In order to find the perfect candidates, recruiting has become less about process and more about marketing. Google, for example, takes a data-based approach to recruitment, known as people analytics. A collective score from a series of interviews gets fed into an algorithm, which is used to predict that employee’s suitability for the job. It is proving to be highly successful, due to the fact it relies much less on human intuition – something that is naturally prone to bias.
Big data is opening up a wealth of new possibilities for HR. Annual performance reviews should be replaced by ongoing talent management based on performance data, while employee engagement surveys are helping managers understand how to improve employee motivation and productivity. Rather than taking the “human” element out of HR, data is actually making humans much better at, and more suited to, their jobs.
— David Godden, Thymometrics
5. You Have to Measure Outcomes, Too!
Well-known author Bernard Marr offers a very pragmatic definition of big data. Everything we do is increasingly leaving a digital trace (or data), which we (and others) can use and analyze.
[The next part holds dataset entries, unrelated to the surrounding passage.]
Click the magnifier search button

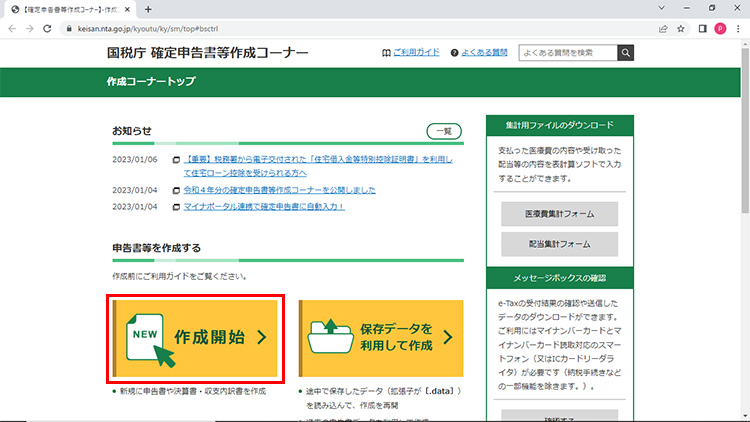(x=625, y=52)
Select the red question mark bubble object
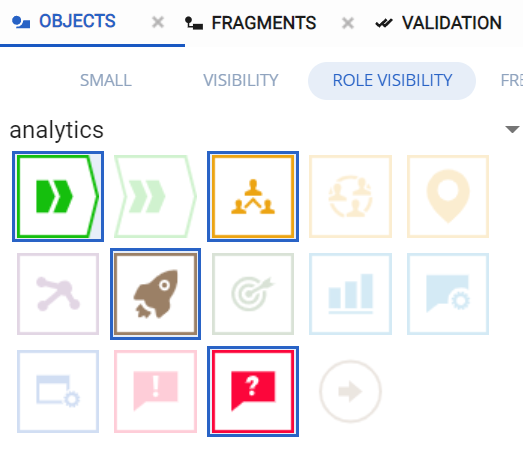 (x=253, y=391)
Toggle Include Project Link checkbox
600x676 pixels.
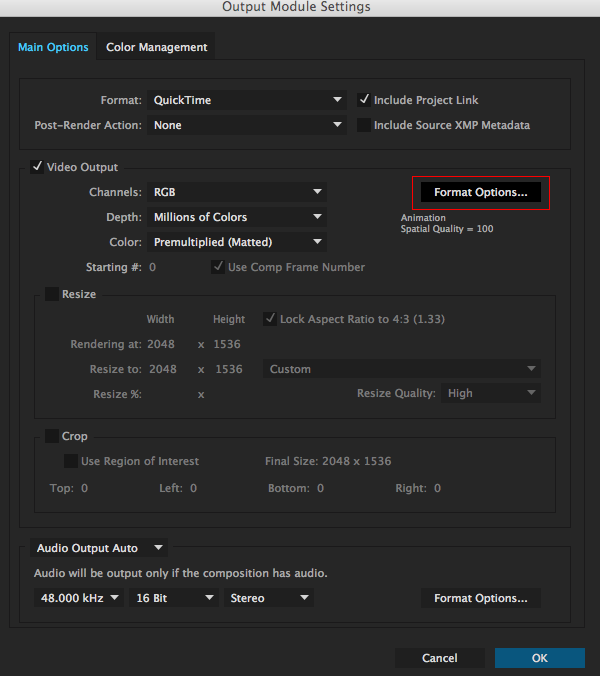364,100
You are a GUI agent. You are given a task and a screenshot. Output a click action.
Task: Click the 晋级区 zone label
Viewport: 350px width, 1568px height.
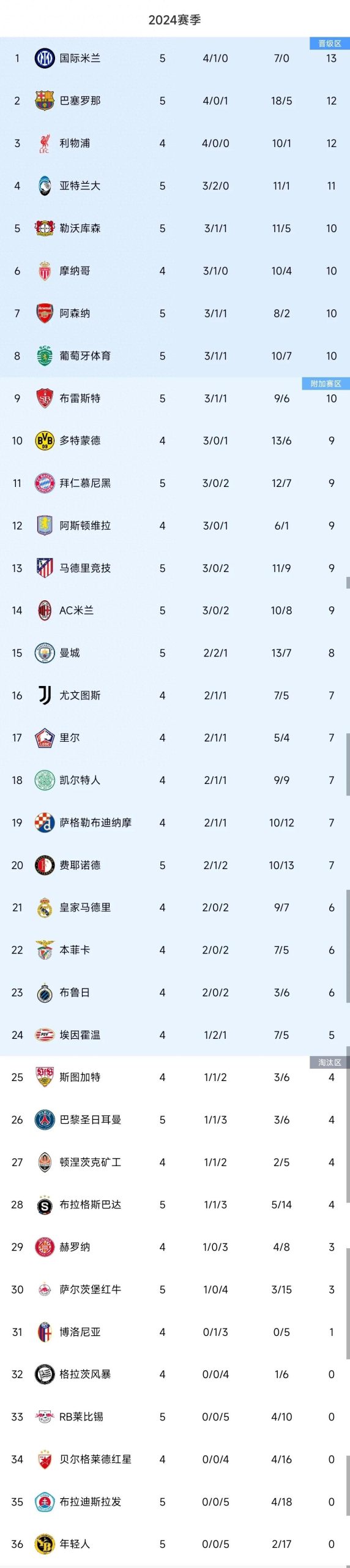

Big data therefore refers to that data being collected and our ability to make use of it.
The big data that’s relevant for HR and recruiting can include social media data from Facebook, Twitter, and, of course, LinkedIn. The trick is to bring all this data together and to identify the prospective candidate across all of these disparate sources. The quality of the data and the references to sources require a modern data management platform that can handle both the volume and variety, but also the compliance related to the personal data that is gathered. Once a reliable data foundation is established, analytics can go to work to find the patterns and matches to score, rank, and narrow the candidate pool to open positions, using a combination of machine learning and human professionals to curate and assess the relevance of the information. Finally, the success of the recruitment process and the productivity of the candidates hired must be correlated back to the analysis for accurate measurement of results.
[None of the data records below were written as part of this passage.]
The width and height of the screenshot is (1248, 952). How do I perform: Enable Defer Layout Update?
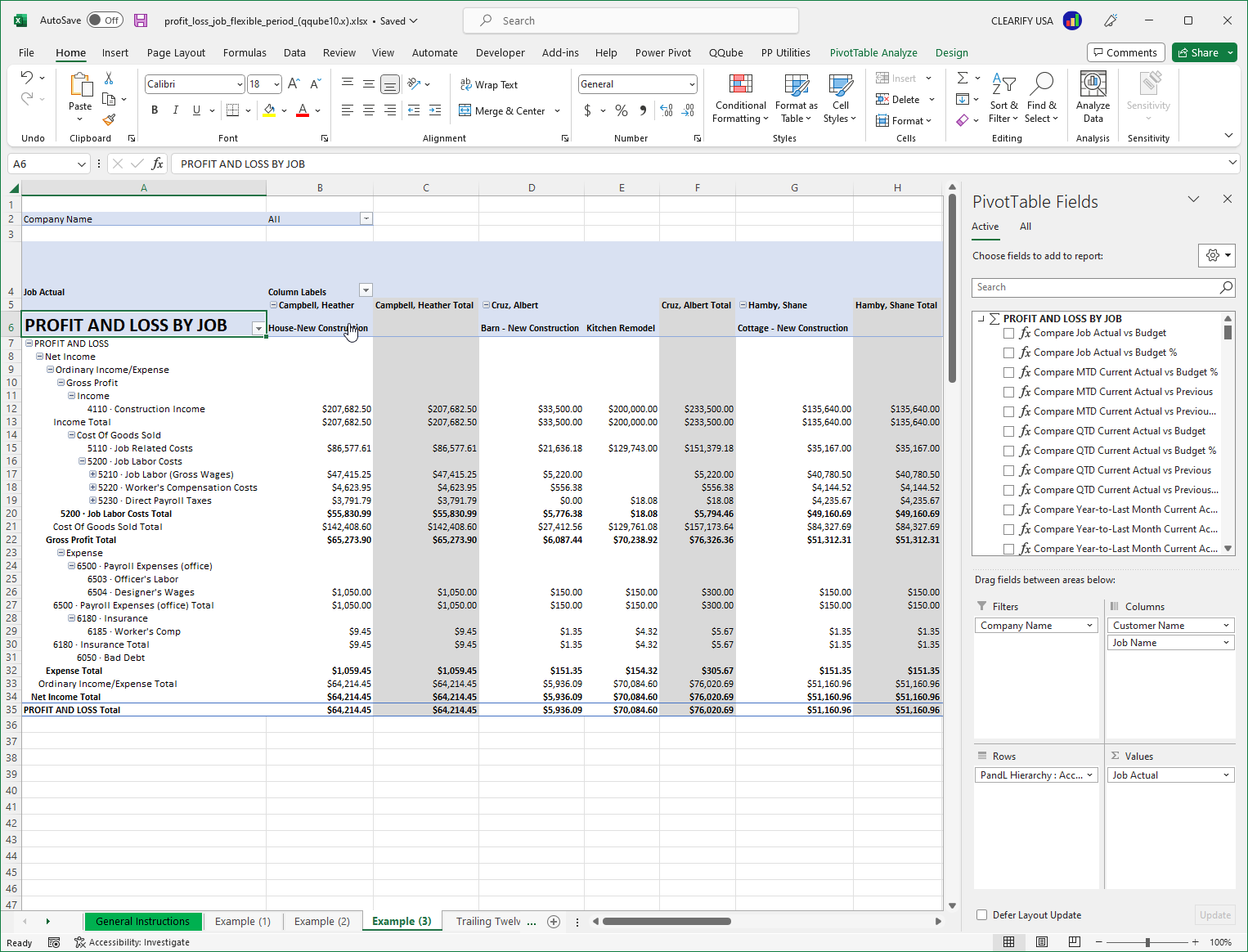point(981,914)
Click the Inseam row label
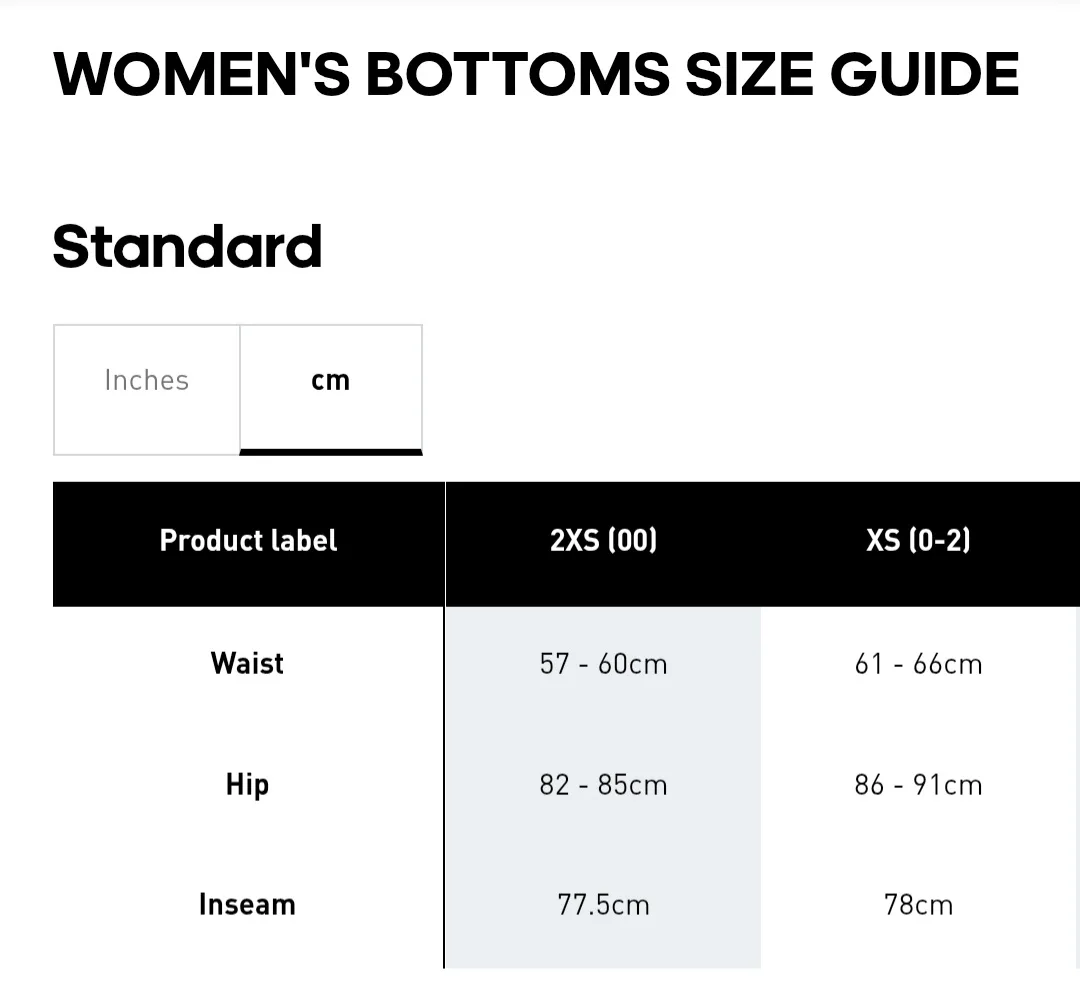The image size is (1080, 987). click(x=247, y=904)
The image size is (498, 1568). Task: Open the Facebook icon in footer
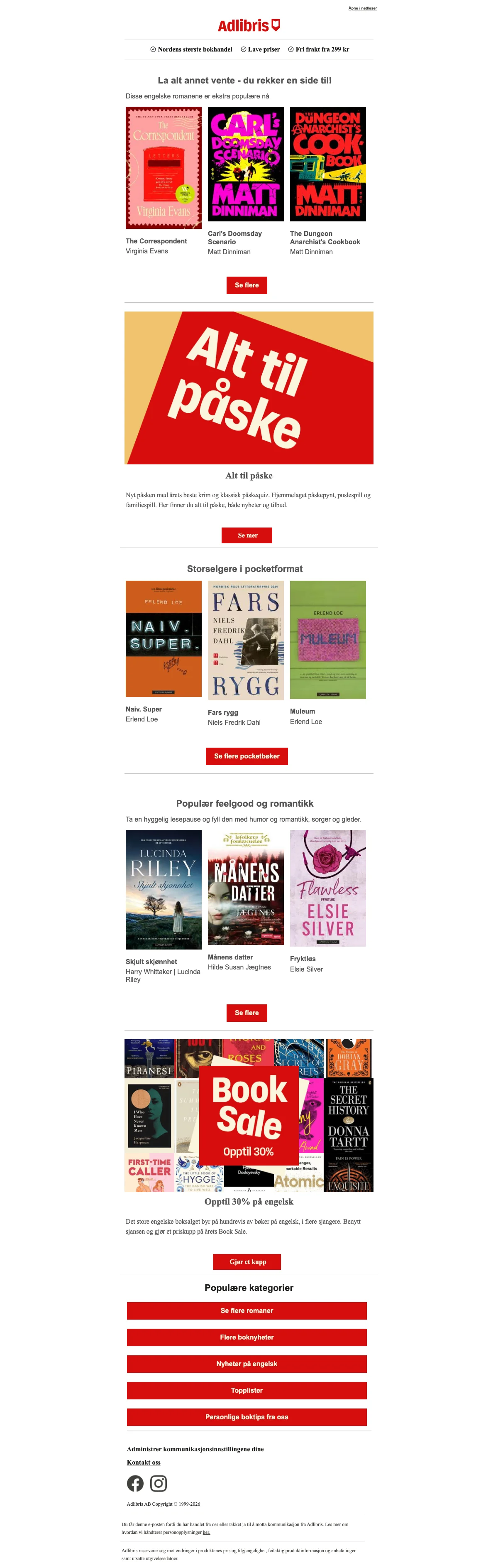coord(135,1483)
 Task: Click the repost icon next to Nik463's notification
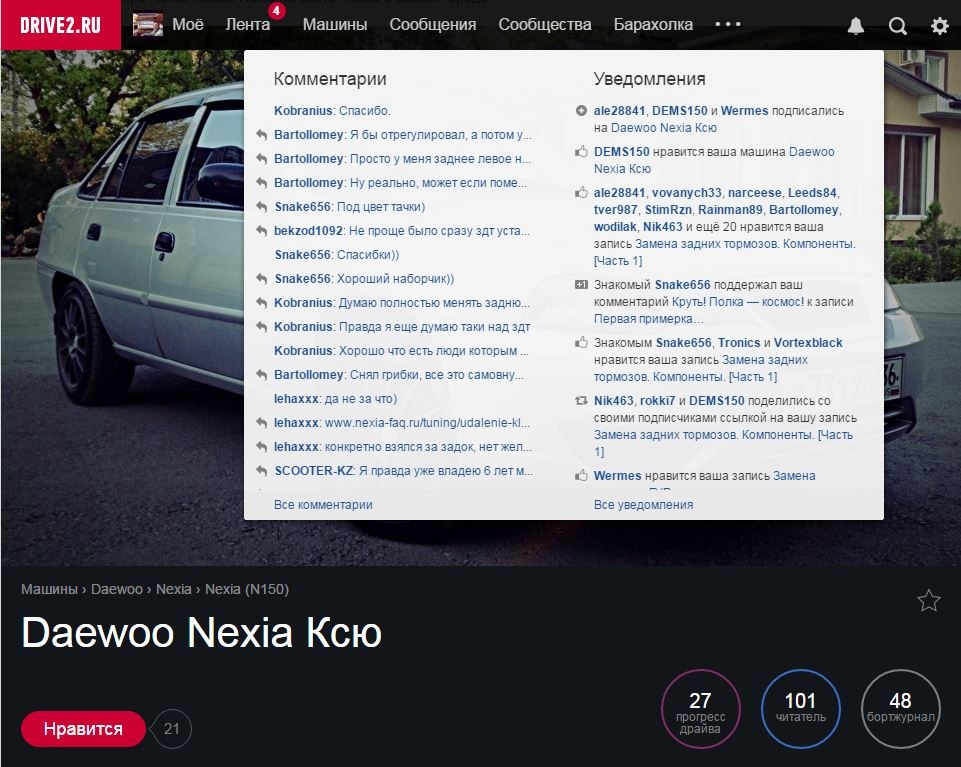pos(583,398)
This closed loop is often overlooked in the enthusiasm of leveraging big data. You can’t improve on your process or criteria if you can’t measure the actions that result accurately. Like all industries and fields, HR and recruiting will continue to see big data become an integral part of an improving discipline, but all professionals need to have confidence that the data they are looking at, regardless of size, is reliable.
— Ramon Chen, Reltio
6. The Name’s a Bit of a Misnomer
“Big data” is a bit of a misnomer. Essentially, “big data” is best called “any data.”
Usually, the goal of creating a “big data” infrastructure is to first aggregate any and all relevant data within a company or organization and then apply analytics to said data in an attempt to gather new and unique information or metrics. For example, if a company has a CRM database and has been collecting names, phone numbers, and addresses, a basic query could be how many addresses fall within a certain zip code. A more complex one, given just the criteria mentioned, would be to understand how many males are within a five-block radius of the business – or how many phone numbers have area codes that do not match the location of the address entered.
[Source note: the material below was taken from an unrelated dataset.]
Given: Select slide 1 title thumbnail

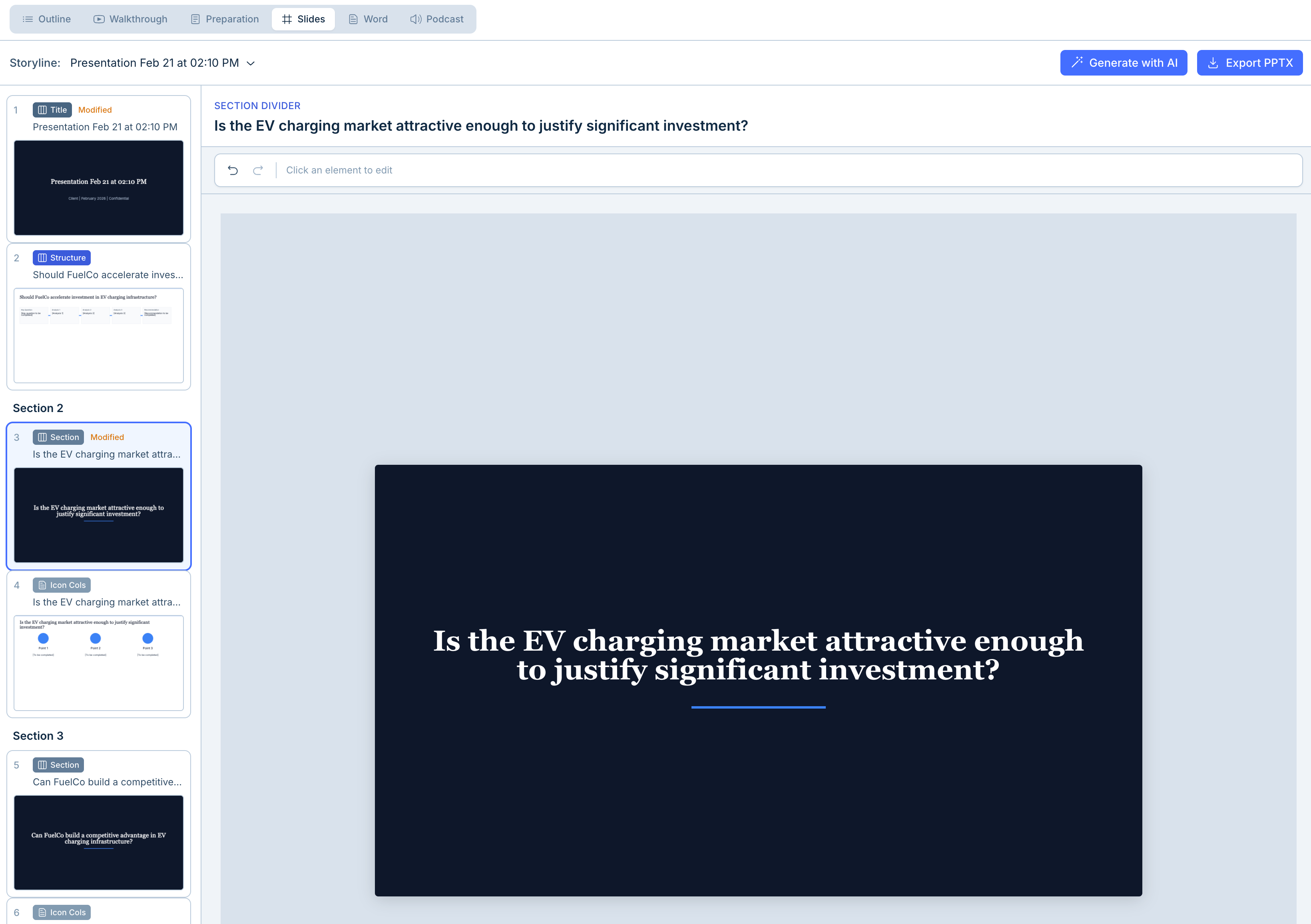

Each of these examples is not something normally searched for, but a company may want to understand something deeper about its data. Perhaps men that live near the company drive a lot of business by the numbers, and therefore aggressively marketing locally makes better sense. Maybe those phone number area codes from different locations indicate that their customers move around a lot – or that they have a lot of fraud to deal with.
Big data is anything you want to make it, really – and it can potentially give you better information about your company, customers, employees, vendors, partners, and anything else that is relevant to your bottom line if you use it the right way.